I worked on this homework problem, went to class and when the teacher went over it he got a different answer than I did and set his equation up differently. I erased my work and started over, but the way he set up his equation didn't make sense to me and when I worked through it I got negative areas. I don't remember my initial process since I erased it to follow my teachers instruction but I believe I initially got 1/25, which I'm not sure is right either but when I use his version I get -9/5 and he expects 3/5 from it. I'm including pictures of the assignment, my initial footwork, and my graph, along with the equation and answer I copied off the board to day and the way I worked it out. Any help seeing why his version works and/or how it turns out to 3/5 or just where I can look at where I might have gone wrong would be an extra help. This was actually due today but he gave the class an extension until first thing in the AM. So I need to figure this out ASAP. Thanks in advance for any help.
These are the instructions for the problem.
This is the problem #7.
Finding the points of integration.
My graph, replica from my graphing calculator.
Teachers version of equation and answer.
Me working through first integration of teachers equation.
Working through the second integration of teachers equation.
Adding the results from the integrations.
I've never posted pictures on here and when I wrote out my work I wasn't expecting to post it online so I hope you can read and see everything I'll check once it posts to see if it works.
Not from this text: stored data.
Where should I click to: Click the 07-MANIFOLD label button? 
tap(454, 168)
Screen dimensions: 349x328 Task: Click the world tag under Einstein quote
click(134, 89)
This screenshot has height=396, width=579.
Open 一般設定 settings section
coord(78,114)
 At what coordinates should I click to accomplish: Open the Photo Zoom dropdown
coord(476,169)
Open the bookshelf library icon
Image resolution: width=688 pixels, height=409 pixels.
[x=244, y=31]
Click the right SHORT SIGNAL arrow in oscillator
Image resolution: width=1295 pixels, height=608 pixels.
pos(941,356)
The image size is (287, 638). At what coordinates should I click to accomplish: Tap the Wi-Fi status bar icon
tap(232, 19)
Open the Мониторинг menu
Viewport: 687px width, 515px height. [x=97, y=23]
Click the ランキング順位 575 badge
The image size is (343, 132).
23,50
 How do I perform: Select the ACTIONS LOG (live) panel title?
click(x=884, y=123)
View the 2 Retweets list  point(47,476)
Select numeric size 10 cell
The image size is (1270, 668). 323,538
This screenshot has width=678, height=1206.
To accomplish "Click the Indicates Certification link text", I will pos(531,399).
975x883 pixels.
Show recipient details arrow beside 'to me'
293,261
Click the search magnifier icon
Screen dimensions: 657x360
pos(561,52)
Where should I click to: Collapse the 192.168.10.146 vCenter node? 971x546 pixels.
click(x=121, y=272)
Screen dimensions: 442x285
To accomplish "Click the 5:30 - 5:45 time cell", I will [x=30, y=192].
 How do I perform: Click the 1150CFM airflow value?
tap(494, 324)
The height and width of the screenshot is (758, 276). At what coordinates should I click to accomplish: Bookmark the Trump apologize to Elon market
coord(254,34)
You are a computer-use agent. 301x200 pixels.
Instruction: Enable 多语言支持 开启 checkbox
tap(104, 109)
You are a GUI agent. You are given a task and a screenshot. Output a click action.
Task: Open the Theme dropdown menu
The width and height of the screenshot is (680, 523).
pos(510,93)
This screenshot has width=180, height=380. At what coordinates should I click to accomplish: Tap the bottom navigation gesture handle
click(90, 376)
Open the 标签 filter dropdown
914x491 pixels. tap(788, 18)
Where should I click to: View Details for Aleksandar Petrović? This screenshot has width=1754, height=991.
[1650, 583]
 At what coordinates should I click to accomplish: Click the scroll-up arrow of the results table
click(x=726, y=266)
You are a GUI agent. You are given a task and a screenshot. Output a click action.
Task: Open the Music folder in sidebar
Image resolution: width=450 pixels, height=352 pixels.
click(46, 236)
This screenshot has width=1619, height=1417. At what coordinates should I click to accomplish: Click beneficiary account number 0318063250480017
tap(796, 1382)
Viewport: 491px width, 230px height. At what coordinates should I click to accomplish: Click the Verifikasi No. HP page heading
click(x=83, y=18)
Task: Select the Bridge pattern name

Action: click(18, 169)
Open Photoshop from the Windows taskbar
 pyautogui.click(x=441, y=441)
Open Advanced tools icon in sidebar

I was trying to solve question number 7 which I stated under the picture. Essentially I need to find the area bounded by the equations y=x, y= 4x, and y=-x+2. My answer which I believe was 1/25 did not jive with my professors 3/5 so I erased my work to start over and use the equation set up the way he said to do it. When I solve it the way he set it up I get a negative answer (-9/5) that is not what he stated as the correct answer (3/5). I need to know if I'm solving his equation wrong or if the way he set up his equation is wrong.